■ Problem requirements ■
Identify and copy all lines of the material where the string "Select" is found.

■ Given records ■
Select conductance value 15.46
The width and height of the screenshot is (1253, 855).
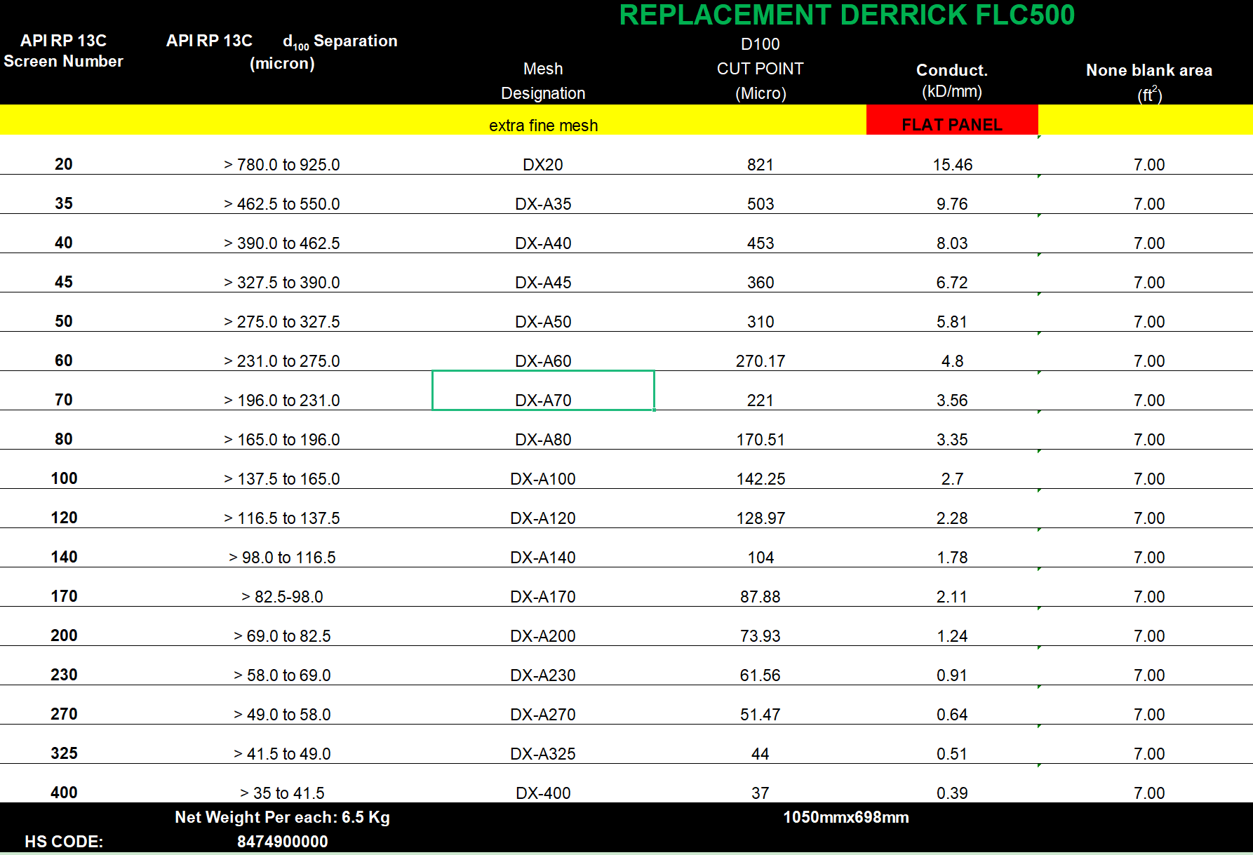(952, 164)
...
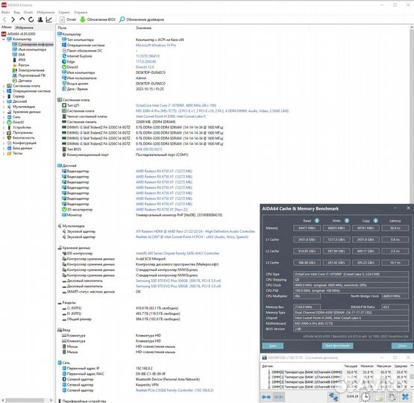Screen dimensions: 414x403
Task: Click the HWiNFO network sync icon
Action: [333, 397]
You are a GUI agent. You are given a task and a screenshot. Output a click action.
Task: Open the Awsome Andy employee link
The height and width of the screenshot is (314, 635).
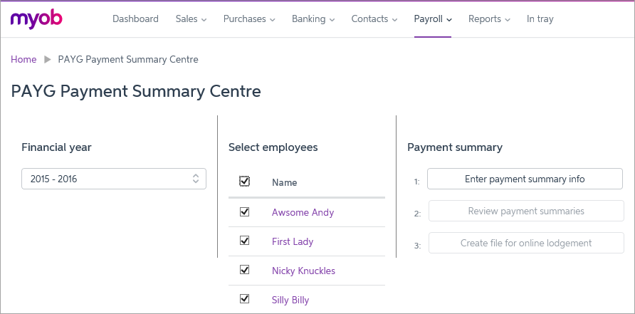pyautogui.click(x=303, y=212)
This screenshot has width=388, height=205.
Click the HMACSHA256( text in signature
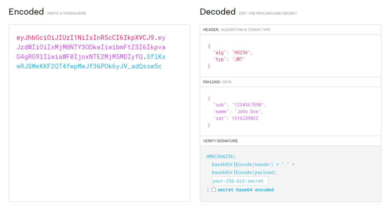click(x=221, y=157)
* * *
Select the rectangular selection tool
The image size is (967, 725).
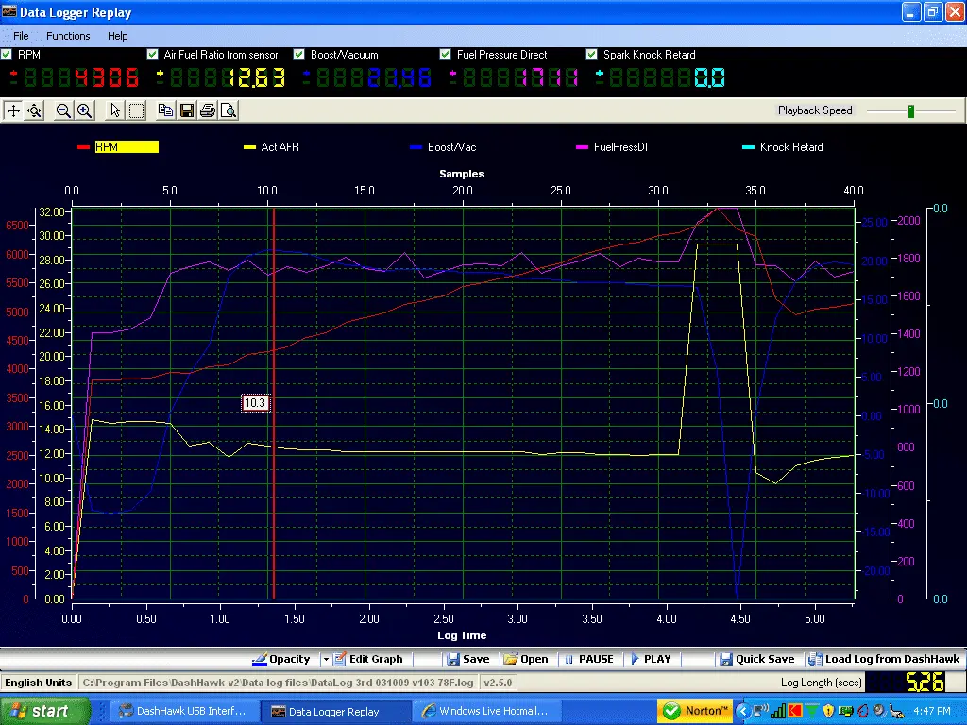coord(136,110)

■ Exercise answer ■
Select conductance value 15.46
Select the rectangular selection tool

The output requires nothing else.